LISTED RECORDS START
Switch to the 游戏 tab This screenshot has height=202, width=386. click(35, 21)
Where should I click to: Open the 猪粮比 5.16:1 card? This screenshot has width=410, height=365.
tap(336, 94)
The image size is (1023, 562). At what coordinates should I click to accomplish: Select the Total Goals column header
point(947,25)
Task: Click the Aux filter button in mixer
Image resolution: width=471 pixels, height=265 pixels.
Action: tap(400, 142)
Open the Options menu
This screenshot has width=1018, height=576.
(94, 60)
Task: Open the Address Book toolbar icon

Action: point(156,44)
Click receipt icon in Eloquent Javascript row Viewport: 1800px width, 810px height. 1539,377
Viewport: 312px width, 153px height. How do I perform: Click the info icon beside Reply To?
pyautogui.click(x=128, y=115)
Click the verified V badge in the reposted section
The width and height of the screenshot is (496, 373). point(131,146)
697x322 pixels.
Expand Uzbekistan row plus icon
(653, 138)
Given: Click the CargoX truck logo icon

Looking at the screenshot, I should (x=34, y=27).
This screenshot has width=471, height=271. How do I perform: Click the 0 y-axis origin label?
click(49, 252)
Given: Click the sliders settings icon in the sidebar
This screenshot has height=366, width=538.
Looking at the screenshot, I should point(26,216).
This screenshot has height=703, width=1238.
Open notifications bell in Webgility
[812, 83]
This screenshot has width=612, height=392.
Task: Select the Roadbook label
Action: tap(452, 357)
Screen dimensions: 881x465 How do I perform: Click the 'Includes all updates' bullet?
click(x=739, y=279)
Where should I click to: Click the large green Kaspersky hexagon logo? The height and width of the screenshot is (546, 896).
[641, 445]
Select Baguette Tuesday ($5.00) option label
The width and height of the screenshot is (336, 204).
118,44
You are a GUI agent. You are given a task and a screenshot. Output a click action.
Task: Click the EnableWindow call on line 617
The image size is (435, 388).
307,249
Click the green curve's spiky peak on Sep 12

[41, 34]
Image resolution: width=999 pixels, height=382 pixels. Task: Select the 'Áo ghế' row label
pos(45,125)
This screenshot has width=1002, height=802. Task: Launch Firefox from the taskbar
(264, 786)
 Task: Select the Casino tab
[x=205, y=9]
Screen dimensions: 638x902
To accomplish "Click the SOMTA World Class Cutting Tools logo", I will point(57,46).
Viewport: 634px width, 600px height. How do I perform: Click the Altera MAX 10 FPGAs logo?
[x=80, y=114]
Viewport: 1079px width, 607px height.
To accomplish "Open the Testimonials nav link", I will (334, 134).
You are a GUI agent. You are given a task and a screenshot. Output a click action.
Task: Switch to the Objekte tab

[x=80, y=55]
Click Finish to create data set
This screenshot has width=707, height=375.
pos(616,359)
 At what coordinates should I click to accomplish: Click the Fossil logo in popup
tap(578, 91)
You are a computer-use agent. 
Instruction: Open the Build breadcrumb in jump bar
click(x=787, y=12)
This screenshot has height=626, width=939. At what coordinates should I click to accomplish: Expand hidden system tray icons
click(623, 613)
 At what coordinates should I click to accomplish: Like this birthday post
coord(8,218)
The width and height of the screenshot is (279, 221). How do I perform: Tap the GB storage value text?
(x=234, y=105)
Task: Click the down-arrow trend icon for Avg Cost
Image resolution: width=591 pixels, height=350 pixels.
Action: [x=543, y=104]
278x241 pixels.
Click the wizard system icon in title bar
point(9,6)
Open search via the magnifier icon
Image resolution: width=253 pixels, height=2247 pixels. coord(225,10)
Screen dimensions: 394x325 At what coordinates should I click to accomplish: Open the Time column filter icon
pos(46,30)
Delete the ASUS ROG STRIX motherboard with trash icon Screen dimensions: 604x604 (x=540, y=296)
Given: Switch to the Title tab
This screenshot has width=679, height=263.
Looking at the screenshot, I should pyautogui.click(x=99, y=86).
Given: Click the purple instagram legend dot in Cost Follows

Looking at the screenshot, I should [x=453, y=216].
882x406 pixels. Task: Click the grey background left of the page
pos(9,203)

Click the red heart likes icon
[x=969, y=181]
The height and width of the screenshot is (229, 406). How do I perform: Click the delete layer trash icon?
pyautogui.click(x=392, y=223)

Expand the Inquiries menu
LISTED RECORDS END
* **ASSIGNMENT**: Copy out every line from the data above in which the word "will" occurs.

* **TASK ANSWER**:
To accomplish "Click the SOMTA World Class Cutting Tools logo", I will point(57,46).
To accomplish "Open the Testimonials nav link", I will (334, 134).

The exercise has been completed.